I hope all the model providers adopt this.
TL;DR
Seed your PRNGs and call torch.use_deterministic_algorithms(True) to get the deterministic kernels. They may be slightly slower, but in practice, you probably will not notice.
Note that results will still differ between different drivers and GPUs. It would be great if NVIDIA tried harder in that regard.
I had no problem getting deterministic LLM outputs when I experimented with this 6 months ago.
Run two of these with the same prompts and same seed and you get the same results.
Obviously in GPU clusters with different hardware things get more complicated.
"I had no problem getting deterministic LLM outputs when I experimented with this 6 months ago" looks like you're using llama-cpp in that repo.
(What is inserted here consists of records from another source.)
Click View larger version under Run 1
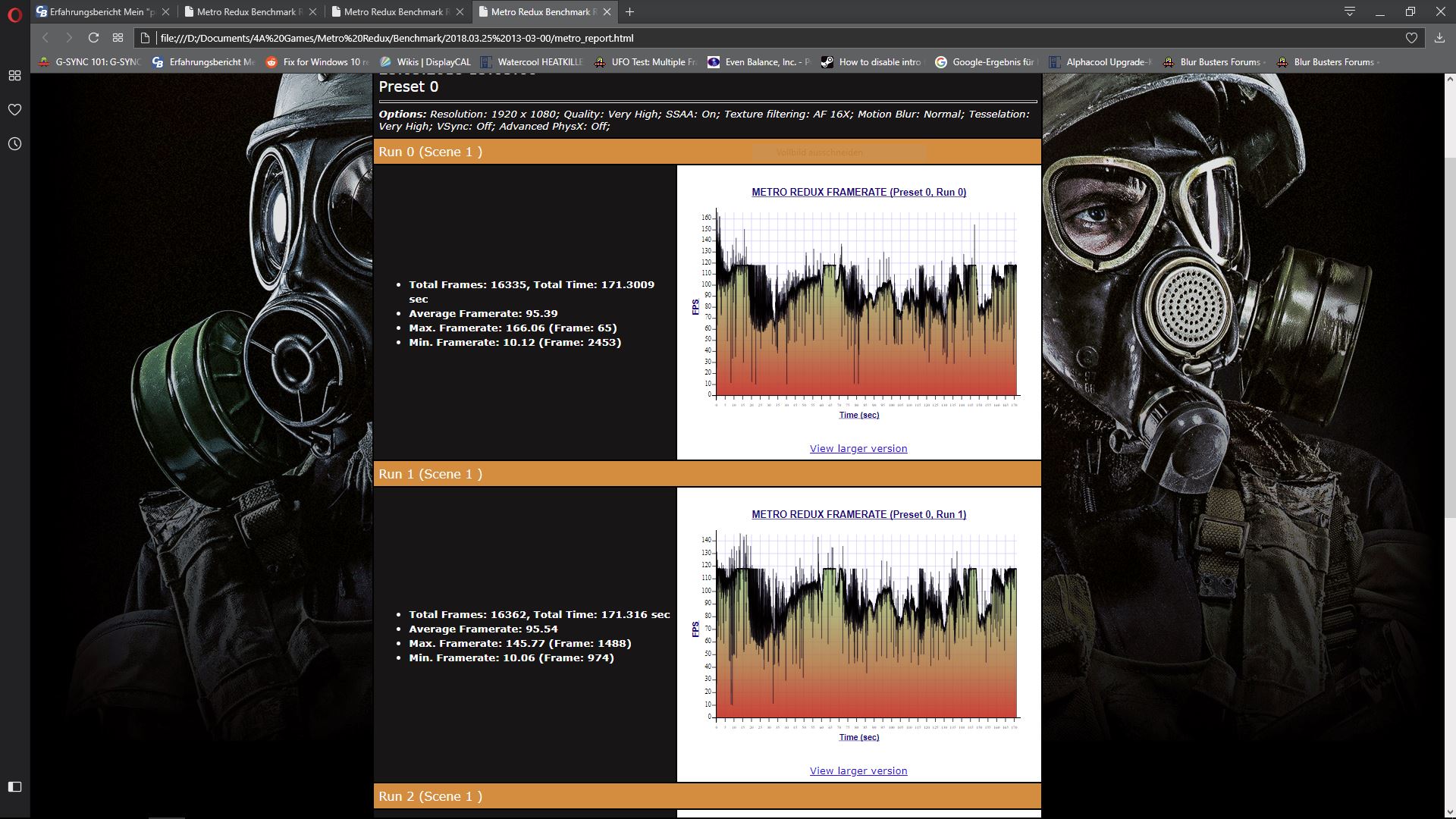Viewport: 1456px width, 819px height. [858, 770]
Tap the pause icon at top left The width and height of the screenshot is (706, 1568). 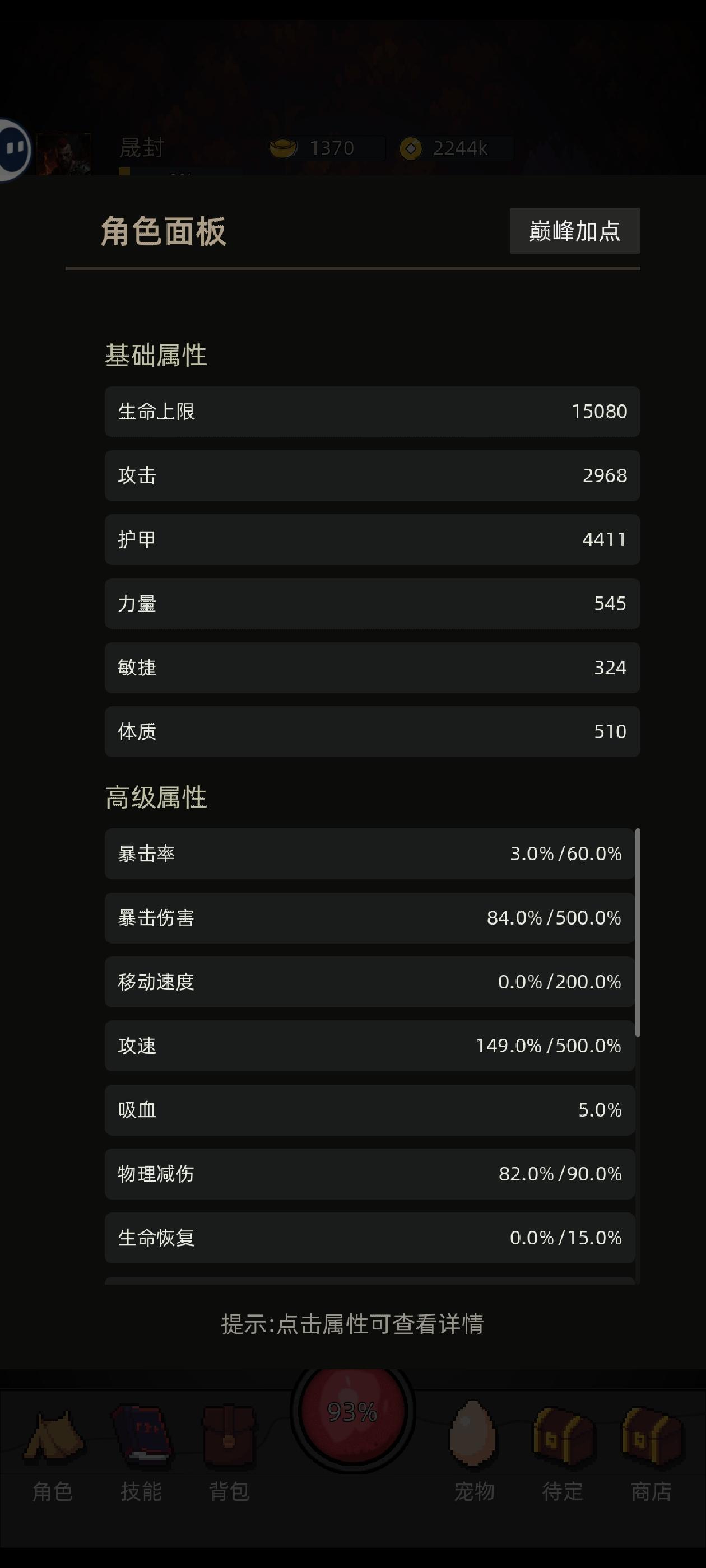tap(13, 148)
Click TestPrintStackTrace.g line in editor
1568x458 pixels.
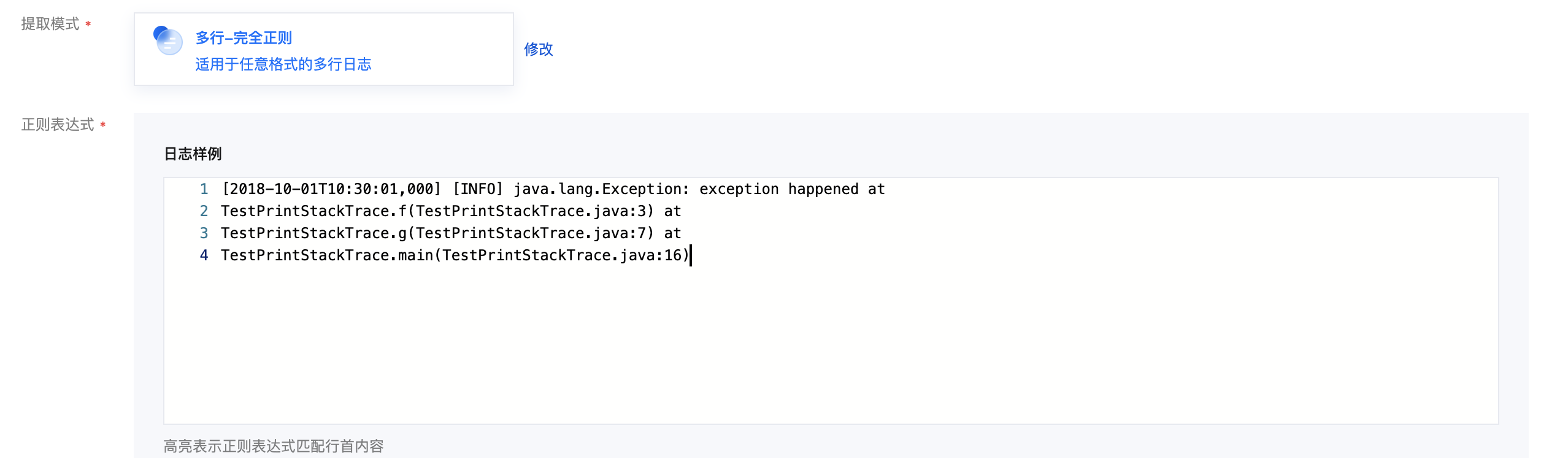click(451, 233)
This is about vllm serving many requests at once, at long sequence lengths.
> As it turns out, our request’s output does depend on the parallel user requests. Not because we’re somehow leaking information across batches — instead, it’s because our forward pass lacks “batch invariance”, causing our request’s output to depend on the batch size of our forward pass.
Your situation isn't really comparable.
Seems a buried lede is that on-policy RL is unlocked by bitwise identical results between training and sampling. I'm not an expert here but my understanding is that this would allow for stronger guarantees about deployment/training alignment for the RL training that the labs already do.
I don't fully understand the BigMath example though. They show that off-policy RLVR requires off-policy correction, which avoids divergence, but is suboptimal because it results in noisy rewards. Then they say "we fixed the sampler and trainer numerical mismatch, which allows for on-policy RL, look how much better it is." It's not clear to me whether this is an artificial example that deliberately uses different trainer/sampler setups, or if it's actually impossible to have the same numerics between trainer/sampler without their fixes (even if we use same batch size, no atomics, etc.).
I've seen this play out dozens of times. So many startups that have come and go in the bay area were composed of extremely talented individuals, but almost all of them failed.
This is literally one of the most knowledgeable person on the topic. I think you are the one that hasn’t peeled enough layers to connect with what they are saying.
If you say so.
> the author has nothing to do with the original comment
Except for the part of the comment that was assuming the author had no idea how this all works, has only used LLMs through API and has never run a local model, you mean?
Not really, LLMs give you a distribution over possible next tokens. You are free to then sample from this distribution how you want. There is no need to hack RNG or whatever, for example you can simply just take a greedy approach and always output the most likely token, in which case the LLM becomes deterministic (mathematically). This is equivalent to setting the temperature to 0.